In one embodiment, the image is one of a plurality of video frames presented in real-time. Dynamic positioning of the graphics display window may be controlled by selections received via user input. Dynamic positioning of the graphics display window may be automatically disabled when the decoder determines that the edges in the frame do not permit the decoder to relocate the graphics with the same geometry within the sequence of frames for a set time limit. In this case, the auto relocation can be turned off by the decoder and graphics may be rendered in a default position as specified by the protocol. After the auto relocation is turned off, the user may enable auto relocation at a later time. This scenario is possible when there is a lot of action in the scene, close up shots with lots of details, etc.

In one embodiment, graphics are placed in an area of an image having a least amount of edges that can accommodate a geometry of the graphics, e.g. the actual closed-captioning data. In this embodiment (e.g., pop-up), a particular least edges location matches the exact geometry of the graphics. For this embodiment, since the least edges selection location matches the exact geometry of the graphics, there will not be a situation where the least edges selection location is too small to fit a given geometry of the closed-caption data. If, however, the least edges option has greater than a threshold number of edge pixels, the decoder may choose the default position for displaying the graphics data.

In one embodiment, pre-selected areas may be defined for limiting the number of window placement options within an image. For example, an image, e.g. a frame, can be divided into four quadrants. The least edge/information detection method will initially operate only on these pre-selected quadrants and then operate within one selected quadrant when placing the closed-captioning data.

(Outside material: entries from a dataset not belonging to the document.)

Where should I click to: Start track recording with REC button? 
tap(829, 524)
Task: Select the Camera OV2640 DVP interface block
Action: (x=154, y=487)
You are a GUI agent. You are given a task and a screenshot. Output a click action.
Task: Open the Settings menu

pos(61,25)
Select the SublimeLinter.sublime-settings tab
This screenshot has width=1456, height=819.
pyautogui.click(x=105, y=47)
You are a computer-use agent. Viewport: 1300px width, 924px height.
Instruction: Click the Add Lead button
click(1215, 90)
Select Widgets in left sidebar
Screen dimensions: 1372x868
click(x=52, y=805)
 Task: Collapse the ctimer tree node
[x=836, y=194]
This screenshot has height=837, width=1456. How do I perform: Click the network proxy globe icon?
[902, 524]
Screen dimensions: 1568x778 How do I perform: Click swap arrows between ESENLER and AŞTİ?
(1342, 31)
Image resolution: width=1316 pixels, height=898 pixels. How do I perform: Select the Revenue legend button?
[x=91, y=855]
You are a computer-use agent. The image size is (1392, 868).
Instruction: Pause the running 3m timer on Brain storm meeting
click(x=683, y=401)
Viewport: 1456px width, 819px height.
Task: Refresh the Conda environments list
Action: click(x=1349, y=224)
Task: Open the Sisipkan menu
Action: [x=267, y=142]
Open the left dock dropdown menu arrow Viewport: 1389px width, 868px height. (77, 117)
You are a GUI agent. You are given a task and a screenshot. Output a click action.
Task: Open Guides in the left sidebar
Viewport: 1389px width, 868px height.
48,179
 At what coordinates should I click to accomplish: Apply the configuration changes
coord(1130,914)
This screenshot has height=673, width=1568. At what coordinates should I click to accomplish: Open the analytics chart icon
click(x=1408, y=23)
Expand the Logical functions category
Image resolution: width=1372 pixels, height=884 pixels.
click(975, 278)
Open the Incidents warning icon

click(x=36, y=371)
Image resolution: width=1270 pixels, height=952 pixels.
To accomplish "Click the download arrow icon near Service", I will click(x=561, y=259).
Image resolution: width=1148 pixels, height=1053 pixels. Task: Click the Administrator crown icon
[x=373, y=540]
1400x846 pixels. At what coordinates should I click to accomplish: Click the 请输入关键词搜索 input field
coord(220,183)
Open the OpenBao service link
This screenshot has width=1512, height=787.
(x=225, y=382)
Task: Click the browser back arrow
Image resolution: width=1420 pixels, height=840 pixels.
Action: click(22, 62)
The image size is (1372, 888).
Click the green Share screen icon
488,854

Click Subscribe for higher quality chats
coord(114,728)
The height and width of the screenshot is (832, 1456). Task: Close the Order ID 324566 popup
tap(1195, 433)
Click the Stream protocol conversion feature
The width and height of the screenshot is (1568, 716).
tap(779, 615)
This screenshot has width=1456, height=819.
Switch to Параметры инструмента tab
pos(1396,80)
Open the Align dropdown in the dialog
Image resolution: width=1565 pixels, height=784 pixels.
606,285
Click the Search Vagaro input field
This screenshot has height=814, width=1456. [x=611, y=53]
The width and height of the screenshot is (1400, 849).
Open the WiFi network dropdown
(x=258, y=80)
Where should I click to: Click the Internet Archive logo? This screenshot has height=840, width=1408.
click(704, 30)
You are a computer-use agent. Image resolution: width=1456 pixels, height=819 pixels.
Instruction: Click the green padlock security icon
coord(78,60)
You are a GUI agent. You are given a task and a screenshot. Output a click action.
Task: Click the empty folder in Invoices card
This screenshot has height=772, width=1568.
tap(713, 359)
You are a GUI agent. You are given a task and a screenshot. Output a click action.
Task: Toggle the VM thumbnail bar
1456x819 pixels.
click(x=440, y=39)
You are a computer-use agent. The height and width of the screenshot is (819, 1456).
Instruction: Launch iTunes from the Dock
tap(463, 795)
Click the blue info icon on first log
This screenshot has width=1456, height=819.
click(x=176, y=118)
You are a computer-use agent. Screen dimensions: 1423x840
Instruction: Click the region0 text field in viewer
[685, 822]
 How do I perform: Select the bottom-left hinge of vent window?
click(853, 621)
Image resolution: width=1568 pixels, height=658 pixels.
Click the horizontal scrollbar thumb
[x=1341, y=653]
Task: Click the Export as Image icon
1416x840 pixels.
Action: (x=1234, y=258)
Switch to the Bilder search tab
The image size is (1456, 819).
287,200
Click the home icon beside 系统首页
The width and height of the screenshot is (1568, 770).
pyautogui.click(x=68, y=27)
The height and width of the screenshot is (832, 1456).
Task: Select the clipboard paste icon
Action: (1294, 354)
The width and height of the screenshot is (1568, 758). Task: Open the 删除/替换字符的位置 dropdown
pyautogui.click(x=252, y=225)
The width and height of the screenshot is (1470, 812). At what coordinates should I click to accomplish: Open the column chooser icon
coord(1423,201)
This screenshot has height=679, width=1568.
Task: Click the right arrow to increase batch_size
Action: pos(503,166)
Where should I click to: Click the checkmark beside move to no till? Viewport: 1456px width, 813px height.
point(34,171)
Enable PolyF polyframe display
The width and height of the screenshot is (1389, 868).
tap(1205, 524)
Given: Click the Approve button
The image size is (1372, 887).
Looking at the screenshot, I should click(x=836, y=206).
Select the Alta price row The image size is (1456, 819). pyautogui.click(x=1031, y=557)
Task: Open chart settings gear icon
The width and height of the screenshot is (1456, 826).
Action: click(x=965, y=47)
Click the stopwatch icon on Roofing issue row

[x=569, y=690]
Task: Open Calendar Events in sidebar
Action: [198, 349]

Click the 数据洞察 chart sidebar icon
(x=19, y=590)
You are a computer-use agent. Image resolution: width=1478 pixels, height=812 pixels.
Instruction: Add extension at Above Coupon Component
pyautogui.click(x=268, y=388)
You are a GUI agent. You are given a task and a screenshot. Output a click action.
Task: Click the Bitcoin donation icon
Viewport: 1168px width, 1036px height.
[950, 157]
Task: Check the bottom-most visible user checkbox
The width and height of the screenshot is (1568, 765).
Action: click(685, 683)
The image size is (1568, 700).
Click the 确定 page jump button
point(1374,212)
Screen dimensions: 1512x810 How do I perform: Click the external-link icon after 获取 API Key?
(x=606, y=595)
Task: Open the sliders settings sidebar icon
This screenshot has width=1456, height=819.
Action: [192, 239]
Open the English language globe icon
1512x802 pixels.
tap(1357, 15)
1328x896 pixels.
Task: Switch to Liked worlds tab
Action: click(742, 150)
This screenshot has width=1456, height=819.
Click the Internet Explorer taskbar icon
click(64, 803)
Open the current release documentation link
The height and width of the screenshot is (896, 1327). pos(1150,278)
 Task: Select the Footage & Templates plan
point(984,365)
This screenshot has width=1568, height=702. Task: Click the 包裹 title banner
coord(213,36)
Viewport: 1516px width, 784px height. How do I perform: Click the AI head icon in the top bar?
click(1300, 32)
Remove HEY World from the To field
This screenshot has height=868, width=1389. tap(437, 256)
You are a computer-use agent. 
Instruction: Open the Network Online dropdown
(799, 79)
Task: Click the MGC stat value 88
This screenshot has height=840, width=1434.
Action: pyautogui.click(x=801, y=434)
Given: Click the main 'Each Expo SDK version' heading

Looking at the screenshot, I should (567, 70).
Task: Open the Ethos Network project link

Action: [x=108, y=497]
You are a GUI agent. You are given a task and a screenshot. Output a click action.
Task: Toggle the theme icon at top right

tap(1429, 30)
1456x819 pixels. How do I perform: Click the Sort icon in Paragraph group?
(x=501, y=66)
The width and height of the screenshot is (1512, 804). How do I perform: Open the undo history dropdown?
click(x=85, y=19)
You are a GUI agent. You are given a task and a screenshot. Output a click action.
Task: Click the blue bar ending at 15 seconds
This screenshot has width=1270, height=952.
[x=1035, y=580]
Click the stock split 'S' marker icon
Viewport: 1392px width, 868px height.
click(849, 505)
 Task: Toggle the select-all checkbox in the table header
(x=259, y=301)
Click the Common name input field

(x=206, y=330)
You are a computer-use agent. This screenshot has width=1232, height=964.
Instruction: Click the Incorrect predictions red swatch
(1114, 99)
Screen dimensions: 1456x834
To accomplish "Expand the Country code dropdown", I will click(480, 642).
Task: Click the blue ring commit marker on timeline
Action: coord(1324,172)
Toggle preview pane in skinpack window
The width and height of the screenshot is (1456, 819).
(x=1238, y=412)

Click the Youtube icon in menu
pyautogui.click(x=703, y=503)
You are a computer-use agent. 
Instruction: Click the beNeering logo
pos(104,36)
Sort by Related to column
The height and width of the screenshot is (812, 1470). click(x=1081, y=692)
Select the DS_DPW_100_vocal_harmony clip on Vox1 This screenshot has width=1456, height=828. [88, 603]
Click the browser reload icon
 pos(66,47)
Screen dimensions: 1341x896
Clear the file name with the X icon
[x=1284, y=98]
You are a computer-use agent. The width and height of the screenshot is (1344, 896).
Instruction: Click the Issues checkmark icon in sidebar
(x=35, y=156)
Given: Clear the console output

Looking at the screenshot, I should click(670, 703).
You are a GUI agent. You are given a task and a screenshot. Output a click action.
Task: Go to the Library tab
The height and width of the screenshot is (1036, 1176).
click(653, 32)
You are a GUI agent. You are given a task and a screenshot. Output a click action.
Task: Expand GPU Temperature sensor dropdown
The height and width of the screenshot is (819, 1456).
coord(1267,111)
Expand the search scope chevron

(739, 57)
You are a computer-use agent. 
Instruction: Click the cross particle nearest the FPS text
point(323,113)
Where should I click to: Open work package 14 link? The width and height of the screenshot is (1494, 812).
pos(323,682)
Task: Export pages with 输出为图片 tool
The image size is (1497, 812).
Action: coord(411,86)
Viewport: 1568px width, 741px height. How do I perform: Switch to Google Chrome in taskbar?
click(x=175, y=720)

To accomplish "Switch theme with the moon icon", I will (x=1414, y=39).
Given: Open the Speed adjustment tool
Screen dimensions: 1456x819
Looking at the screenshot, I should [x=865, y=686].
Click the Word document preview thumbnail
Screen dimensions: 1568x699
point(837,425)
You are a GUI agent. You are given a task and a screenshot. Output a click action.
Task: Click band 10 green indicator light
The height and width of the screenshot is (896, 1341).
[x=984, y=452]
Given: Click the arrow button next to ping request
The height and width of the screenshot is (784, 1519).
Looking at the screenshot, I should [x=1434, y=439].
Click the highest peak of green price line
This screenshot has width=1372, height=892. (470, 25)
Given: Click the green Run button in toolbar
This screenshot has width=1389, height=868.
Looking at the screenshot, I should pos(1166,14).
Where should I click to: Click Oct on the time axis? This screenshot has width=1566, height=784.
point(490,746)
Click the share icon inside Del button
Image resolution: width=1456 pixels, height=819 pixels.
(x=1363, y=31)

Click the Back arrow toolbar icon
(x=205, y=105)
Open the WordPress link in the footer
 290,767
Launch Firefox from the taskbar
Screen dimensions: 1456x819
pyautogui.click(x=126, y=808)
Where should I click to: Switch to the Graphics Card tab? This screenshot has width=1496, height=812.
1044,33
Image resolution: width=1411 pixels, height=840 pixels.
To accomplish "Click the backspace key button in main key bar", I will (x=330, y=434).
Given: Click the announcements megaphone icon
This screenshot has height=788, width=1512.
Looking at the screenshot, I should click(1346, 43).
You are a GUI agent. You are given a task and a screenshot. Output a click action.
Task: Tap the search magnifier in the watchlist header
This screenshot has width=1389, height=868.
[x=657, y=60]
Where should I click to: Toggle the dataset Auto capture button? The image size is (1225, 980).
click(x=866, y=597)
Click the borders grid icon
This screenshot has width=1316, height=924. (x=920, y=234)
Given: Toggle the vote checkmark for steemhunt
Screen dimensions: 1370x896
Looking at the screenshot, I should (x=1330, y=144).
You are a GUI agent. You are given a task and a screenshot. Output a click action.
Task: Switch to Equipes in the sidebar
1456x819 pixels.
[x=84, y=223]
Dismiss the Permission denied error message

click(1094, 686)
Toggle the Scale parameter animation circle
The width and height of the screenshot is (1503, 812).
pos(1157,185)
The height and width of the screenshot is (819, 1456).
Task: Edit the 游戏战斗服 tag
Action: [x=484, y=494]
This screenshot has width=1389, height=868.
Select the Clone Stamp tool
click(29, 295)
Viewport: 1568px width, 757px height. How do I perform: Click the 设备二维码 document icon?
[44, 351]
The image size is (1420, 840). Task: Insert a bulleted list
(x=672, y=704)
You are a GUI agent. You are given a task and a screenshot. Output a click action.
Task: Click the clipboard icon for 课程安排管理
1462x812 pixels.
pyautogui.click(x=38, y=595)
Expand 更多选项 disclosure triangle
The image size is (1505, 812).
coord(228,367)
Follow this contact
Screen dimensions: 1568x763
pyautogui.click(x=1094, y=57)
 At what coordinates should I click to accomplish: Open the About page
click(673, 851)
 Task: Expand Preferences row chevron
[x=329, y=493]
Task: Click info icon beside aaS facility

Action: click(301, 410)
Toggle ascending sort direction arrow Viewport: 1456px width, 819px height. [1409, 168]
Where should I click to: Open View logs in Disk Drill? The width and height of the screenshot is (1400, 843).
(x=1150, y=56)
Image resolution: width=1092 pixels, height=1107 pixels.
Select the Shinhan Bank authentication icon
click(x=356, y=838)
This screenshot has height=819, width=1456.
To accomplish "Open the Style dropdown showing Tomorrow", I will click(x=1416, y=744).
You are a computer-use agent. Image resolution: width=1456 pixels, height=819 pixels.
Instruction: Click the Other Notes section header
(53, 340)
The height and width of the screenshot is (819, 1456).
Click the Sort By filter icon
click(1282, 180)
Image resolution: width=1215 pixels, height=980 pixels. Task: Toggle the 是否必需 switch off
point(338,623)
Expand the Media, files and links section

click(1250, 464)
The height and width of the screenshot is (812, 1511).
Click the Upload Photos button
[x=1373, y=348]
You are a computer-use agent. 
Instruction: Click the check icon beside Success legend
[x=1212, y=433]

FIG. 9 illustrates one embodiment 900 of an image having pre-selected areas for window position options. In this embodiment, the pre-selected areas are four areas or quadrants resembling a 2×2 matrix. Image or frame 905 is divided into four quadrants 910, 915, 920, 925. Edge detection is done over every frame. The quadrant with the least edges and/or information is chosen for the placement of the graphics display window. Within the chosen quadrant, the graphics display window may be dynamically positioned as previously described with respect to FIG. 8 (starting at step 815 and confining the plurality of window positions options within the chosen quadrant). Thus, FIG. 9 shows four example graphics display window placement options within area 910. In practice, many more options are available.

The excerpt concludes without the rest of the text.